=== PROBLEM DETAILS ===
Every line from the line containing "Check the checkbox for creative ID 2" through the end of the data is to be reproduced exactly, excluding pictures.

=== TASK MATERIAL ===
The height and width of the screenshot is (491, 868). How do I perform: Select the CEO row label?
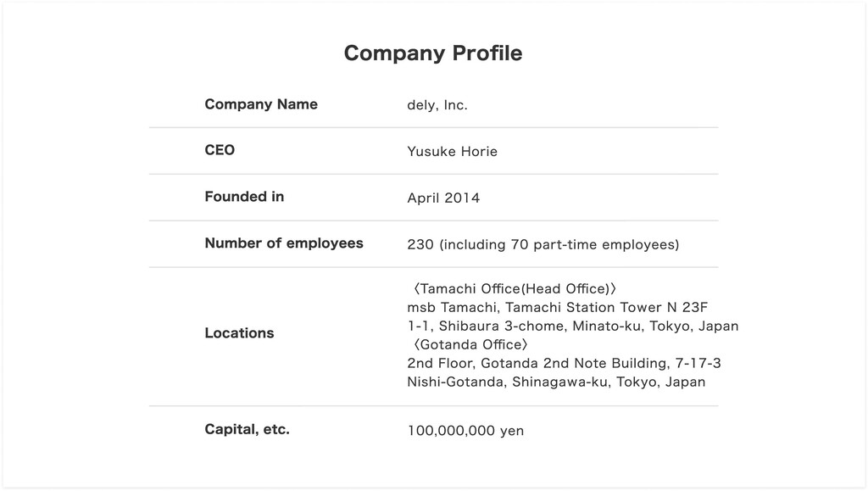coord(220,150)
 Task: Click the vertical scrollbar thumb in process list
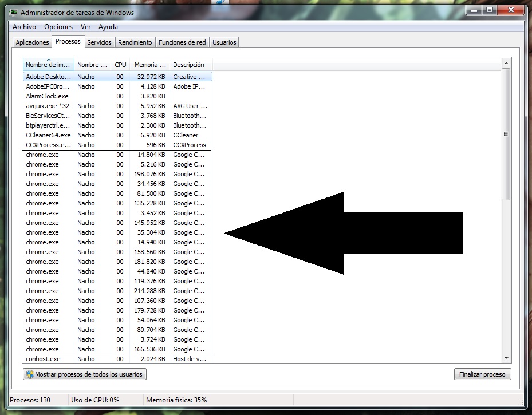pos(506,134)
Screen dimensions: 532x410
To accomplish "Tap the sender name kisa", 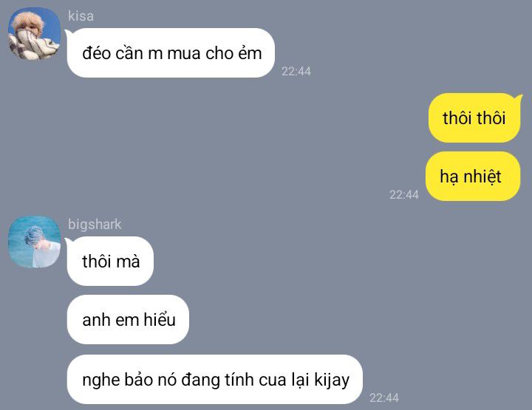I will (81, 16).
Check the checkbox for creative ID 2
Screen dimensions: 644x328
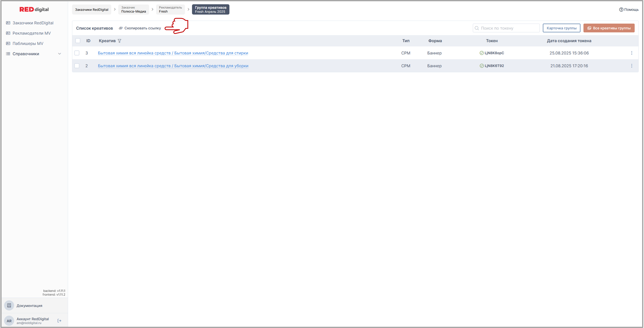77,66

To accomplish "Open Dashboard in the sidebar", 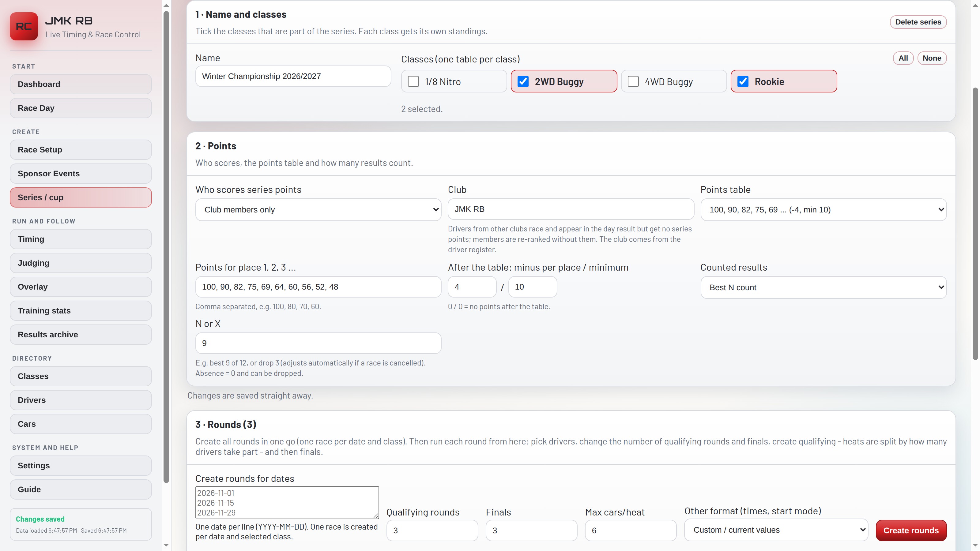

=== EXPECTED ANSWER ===
Check the checkbox for creative ID 2
Screen dimensions: 644x328
77,66

To accomplish "Open Dashboard in the sidebar", 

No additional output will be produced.